Patrick Tschan: Schmelzwasser

1947 lässt Emilie Reber sich in einem Städtchen am Bodensee nieder, das namentlich nicht genauer bezeichnet wird.  Sie war in Frankreich bei der Resistance und kommt mit den französischen Besatzern nach Deutschland zurück. Der Bodensee erinnert sie an das Meer in Südfrankreich. Mit im Gepäck hat sie die „Bibliothek der Freiheit“, eine Ladung vor der Verbrennung geretteter Bücher, die sie 1939 gemeinsam mit Heinrich Mann in Sicherheit gebracht hat. Entschlossen geht sie daran, eine Leihbibliothek aufzubauen, kombiniert mit einer Buchhandlung. Literatur ist ihr Leben aber das Interesse der Mitmenschen an ihren Büchern hält sich in Grenzen. Man hat gerade den Krieg hinter sich gebracht. Aus dem Städtchen glaubt niemand, irgendeine Schuld auf sich geladen zu haben.

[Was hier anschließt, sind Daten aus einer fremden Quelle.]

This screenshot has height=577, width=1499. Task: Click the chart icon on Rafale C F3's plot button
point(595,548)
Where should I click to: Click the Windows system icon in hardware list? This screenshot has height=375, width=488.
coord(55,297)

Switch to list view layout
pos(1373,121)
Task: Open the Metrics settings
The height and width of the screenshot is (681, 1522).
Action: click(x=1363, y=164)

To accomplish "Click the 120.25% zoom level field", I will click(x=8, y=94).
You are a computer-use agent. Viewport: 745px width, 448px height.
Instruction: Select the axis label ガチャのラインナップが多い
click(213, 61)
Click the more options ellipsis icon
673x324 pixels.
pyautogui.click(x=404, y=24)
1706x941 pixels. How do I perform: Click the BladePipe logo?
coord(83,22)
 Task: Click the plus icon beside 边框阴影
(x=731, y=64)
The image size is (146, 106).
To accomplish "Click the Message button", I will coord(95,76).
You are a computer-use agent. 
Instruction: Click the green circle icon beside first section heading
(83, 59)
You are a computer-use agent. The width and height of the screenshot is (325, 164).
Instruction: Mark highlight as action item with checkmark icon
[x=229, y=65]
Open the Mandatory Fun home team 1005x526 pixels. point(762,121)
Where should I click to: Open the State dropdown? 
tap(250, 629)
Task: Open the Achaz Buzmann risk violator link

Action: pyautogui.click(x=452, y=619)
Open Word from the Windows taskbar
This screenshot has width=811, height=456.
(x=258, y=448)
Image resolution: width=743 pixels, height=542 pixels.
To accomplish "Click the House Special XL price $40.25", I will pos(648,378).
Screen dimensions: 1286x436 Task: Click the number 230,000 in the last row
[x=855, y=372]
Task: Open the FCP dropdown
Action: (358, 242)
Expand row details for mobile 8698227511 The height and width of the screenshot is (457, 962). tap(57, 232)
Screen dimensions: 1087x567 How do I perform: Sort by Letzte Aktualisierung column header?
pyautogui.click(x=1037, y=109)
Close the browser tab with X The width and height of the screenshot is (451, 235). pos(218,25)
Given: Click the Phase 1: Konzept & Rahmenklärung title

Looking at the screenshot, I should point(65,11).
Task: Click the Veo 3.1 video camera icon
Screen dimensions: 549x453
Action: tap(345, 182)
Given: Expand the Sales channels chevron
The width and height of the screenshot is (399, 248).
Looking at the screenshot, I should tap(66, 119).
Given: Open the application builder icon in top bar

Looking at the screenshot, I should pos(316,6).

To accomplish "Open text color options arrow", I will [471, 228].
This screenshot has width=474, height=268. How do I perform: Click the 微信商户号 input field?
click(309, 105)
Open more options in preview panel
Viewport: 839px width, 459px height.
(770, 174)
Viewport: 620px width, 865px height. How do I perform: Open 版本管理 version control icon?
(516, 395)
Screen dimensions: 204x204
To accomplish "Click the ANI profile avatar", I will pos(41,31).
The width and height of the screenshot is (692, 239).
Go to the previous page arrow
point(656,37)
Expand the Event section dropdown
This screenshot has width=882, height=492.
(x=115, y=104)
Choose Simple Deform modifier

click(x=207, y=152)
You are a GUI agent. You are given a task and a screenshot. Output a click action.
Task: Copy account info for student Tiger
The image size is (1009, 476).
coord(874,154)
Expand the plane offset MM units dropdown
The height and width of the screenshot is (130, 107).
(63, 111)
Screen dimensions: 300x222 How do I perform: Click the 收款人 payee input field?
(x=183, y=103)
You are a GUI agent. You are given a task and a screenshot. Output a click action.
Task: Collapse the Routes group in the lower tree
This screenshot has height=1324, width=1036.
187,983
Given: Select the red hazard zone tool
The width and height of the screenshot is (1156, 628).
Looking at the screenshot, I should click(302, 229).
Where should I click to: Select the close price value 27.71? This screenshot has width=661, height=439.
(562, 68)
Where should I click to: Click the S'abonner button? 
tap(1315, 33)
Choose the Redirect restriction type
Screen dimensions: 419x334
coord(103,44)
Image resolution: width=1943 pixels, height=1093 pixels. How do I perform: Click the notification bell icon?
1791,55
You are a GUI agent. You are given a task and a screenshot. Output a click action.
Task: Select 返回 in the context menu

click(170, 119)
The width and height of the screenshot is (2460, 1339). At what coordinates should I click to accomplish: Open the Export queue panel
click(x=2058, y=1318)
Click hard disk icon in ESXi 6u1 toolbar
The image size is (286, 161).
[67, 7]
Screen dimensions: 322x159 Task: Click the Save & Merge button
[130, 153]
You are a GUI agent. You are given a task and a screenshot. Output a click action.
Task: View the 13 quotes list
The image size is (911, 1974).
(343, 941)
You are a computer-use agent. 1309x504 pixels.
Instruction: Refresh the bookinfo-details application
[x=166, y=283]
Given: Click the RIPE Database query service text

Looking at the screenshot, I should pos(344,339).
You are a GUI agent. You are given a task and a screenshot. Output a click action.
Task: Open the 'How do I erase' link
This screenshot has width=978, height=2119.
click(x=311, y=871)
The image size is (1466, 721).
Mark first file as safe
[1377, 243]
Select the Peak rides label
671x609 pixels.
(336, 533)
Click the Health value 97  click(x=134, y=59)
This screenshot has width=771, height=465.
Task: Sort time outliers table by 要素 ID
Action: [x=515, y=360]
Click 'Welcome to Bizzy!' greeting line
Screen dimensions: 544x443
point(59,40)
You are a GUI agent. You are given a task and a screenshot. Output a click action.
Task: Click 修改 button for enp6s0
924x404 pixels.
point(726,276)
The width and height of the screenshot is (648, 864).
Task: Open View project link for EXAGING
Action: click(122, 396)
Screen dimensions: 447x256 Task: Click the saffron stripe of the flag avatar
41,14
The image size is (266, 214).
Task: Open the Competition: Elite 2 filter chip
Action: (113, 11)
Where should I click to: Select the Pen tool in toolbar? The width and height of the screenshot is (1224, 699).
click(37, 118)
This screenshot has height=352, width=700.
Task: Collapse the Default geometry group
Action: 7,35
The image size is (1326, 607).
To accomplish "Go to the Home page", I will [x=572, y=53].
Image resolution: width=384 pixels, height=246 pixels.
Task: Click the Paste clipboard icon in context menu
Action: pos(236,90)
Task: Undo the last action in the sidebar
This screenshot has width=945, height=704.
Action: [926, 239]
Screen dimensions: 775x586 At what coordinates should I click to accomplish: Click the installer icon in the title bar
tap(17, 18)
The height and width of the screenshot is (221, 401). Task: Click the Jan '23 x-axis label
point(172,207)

An die Nazi-Jahre will sich keiner mehr erinnern, die Zeiten sind vorbei. Emilie Reber aber möchte die Leute zur Aufarbeitung der Ereignisse animieren, indem sie die „verbotenen“ Bücher lesen und darüber nachdenken, wie die vorgefallenen Gräuel passieren konnten und wie sie Hitler in die Arme gearbeitet haben. Das stößt nicht überall auf Gegenliebe. Eine erste Verbündete findet sie in der jungen Friseuse Ilse, der Emilie Reber hilft, einen eigenen Salon auf die Beine zu stellen. Auch in der Boutique-Besitzerin Hildegard Zahnlaub findet sie eine Gleichgesinnte und irgendwann fällt ihr auf, dass ständig ein stiller Herr schreibend in ihrer Buchhandlung in der Ecke sitzt. Es handelt sich um Ignaz Franck, einen in die USA emigrierten und ebenfalls zurückgekehrten Juden. Gemeinsam versuchen die vier in den folgenden Jahren den braunen Mief zu vertreiben, den einige ewig Gestrige immer noch verbreiten und eine neue, freie, selbstbestimmte Zeit einzuläuten. Das geht nicht ab ohne eingeschlagene Schaufenster und ein Schussattentat, aber die vier Freunde stehen zusammen, bis auch am Bodensee neue Zeiten anbrechen.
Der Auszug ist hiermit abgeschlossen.